Dorothy Day used to say, “Love in practice is harsh and terrible compared to love in dreams.” Mother Teresa reminded us that it’s easy to love until you meet somebody who is hard to love. And lots of times those people are in your own family, or in the places where we work.
So we don’t want to idealize the saints — they are extraordinary humans. But they are men and women. What makes them extraordinary is their willingness to submit their lives to the will of God and to accept his mercy and grace and to allow him to accomplish his purposes through their lives.

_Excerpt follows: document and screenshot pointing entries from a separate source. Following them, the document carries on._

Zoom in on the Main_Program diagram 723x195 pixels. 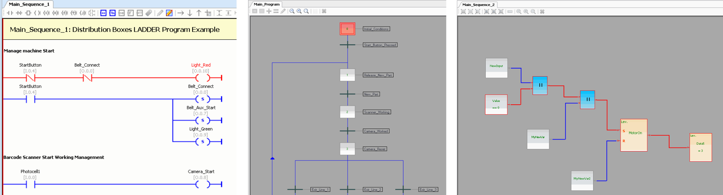[299, 11]
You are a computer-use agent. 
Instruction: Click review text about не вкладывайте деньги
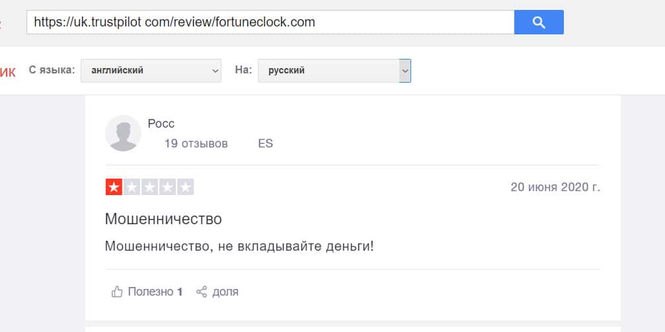click(239, 247)
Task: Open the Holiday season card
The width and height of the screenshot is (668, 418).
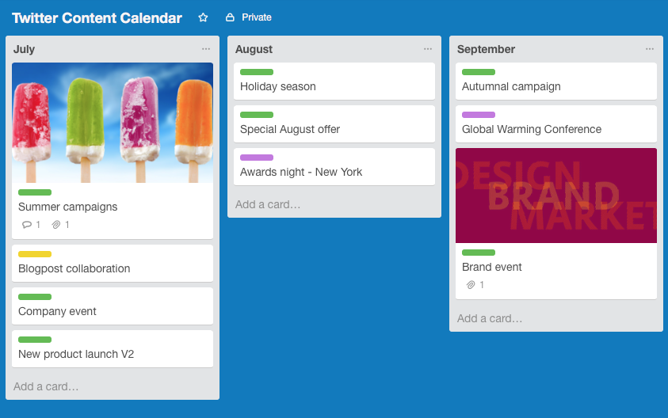Action: click(x=334, y=82)
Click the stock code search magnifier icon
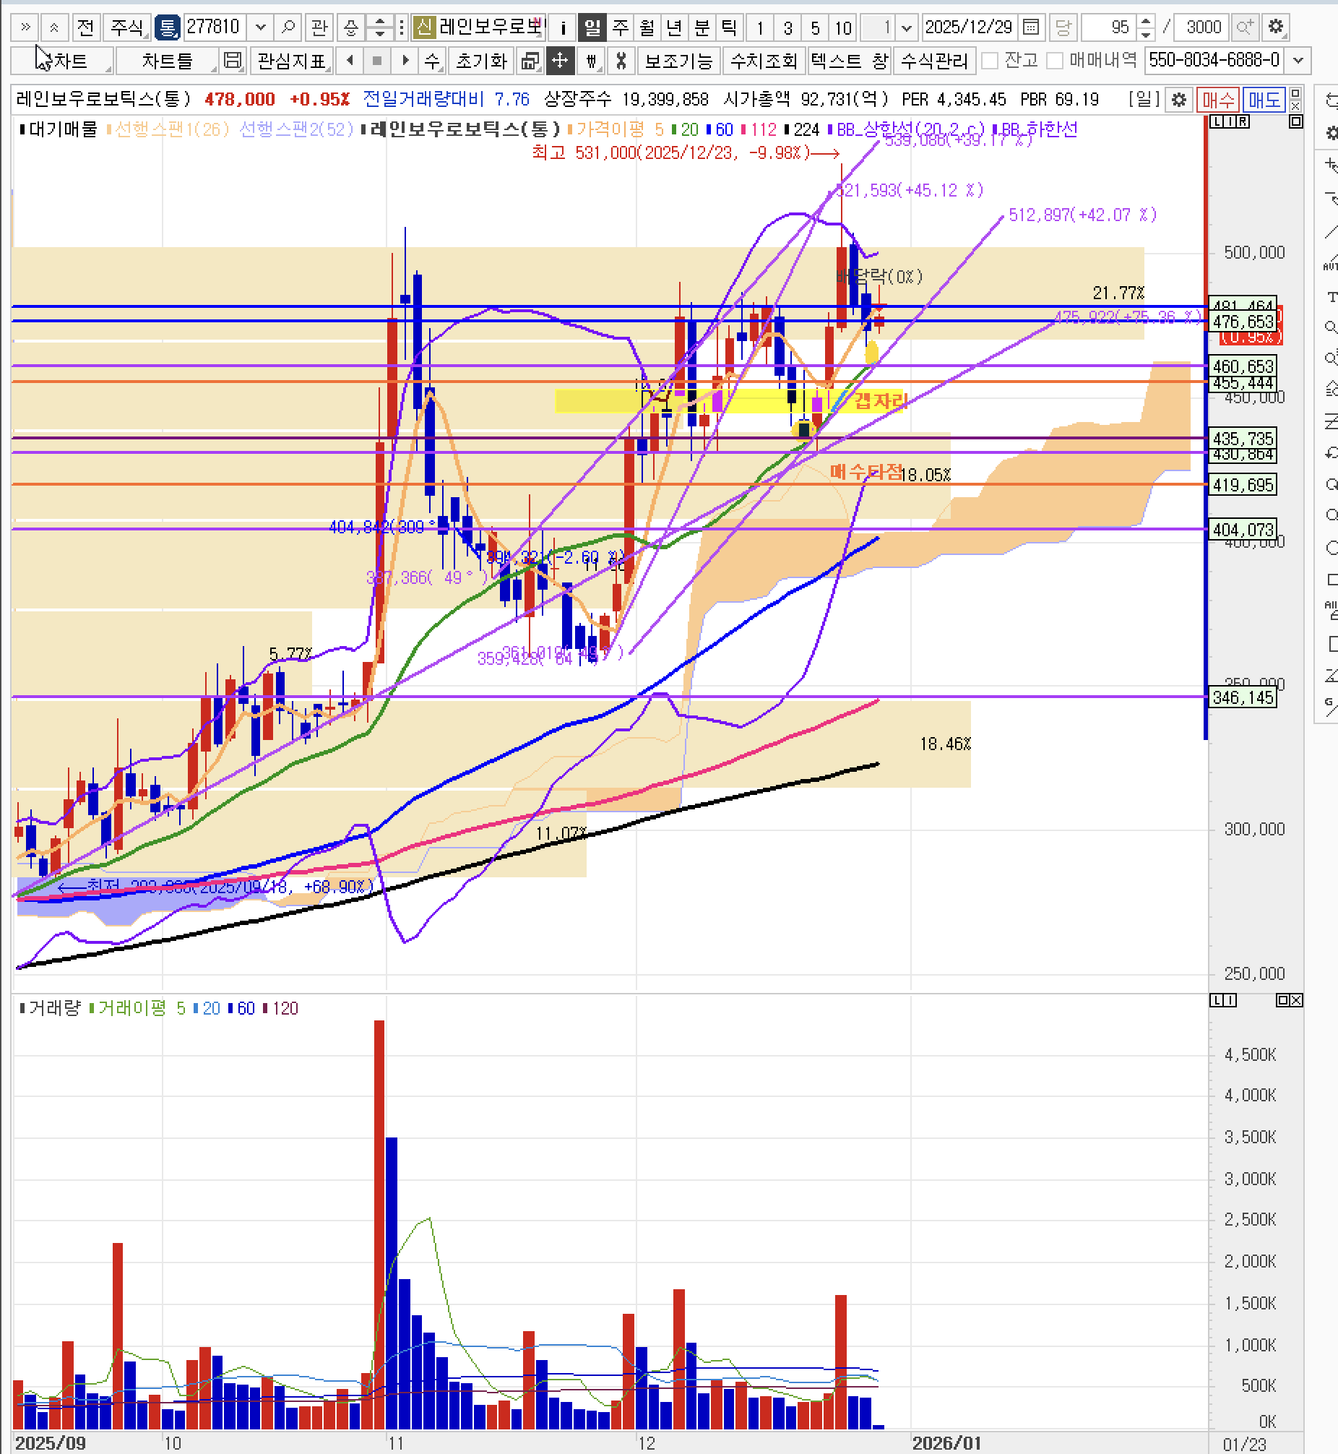Image resolution: width=1338 pixels, height=1454 pixels. tap(288, 28)
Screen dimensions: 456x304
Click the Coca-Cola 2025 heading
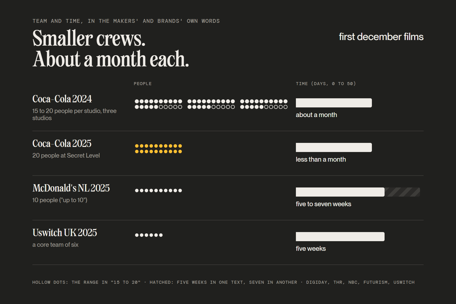coord(62,143)
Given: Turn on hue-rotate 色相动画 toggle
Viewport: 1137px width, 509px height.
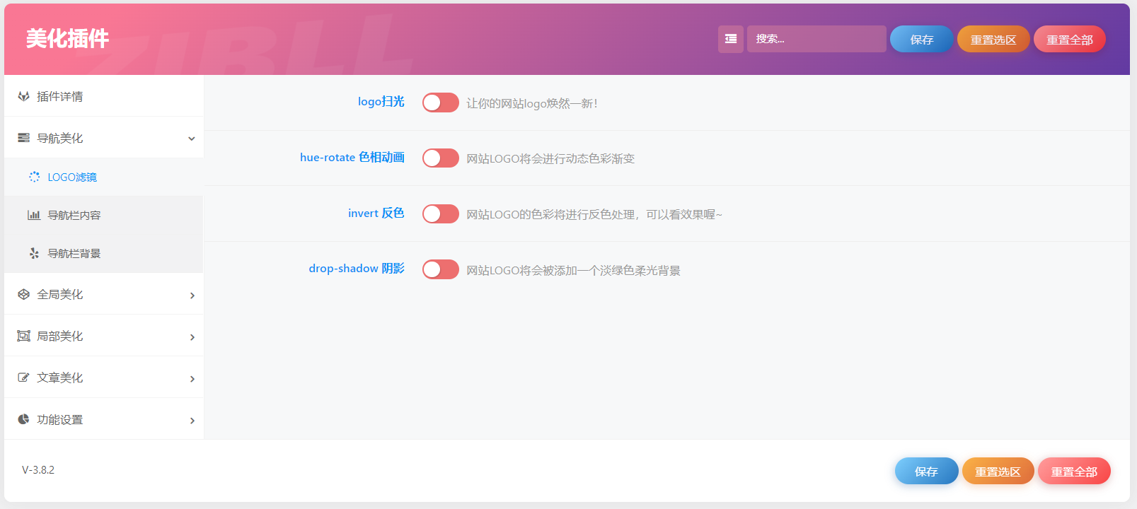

Lopez: Did Mother Teresa help matters when she said things like “Today, be the sunshine of God’s love” and talked about smiling all the time? What if I don’t want to smile? I understand St. Jerome didn’t.
Scott: That’s that great poem by Phyllis McGinley where she called St. Jerome “God’s angry, crotchety man.” The great rock singer, Dion, put that poem to music a few years ago, song called “The Thunderer.” Great poem, great song. St. Jerome was definitely not a gingerbread saint. But maybe St. Jerome gets away with it back then, but I don’t think I do or you do today.
We live in gloomy times, so Christians should be sunny, if we’re going to pursue that metaphor. To a people who are living in darkness, we have to be a light. Again, this is a consistent teaching of the saints, and I think Pope Francis too is right on board with that.
St. Teresa of Avila used to pray to be delivered from gloomy-faced saints. And the point is that if we really think about what Jesus has done for us, we would never stop smiling. Joy will find a way through every difficulty, if we let it.
So yeah, we don’t want to smile. But we should. And if we do, we can change somebody’s day. A smile might make joy seem more believable.
Lopez: “Mother Teresa called for a revolution of saints, of holiness,” you write. You then define holiness as “love as an all-consuming lifestyle.” What might be her top ten pointers on how to live that?
Scott: Love, love, love and then repeat. How many times? Ten times ten times ten and then again. It’s all about that Little Way we were just talking about. Holiness is just love — love for God and love for our neighbor. Doing everything — even the littlest things for this motivation, for the motive of love.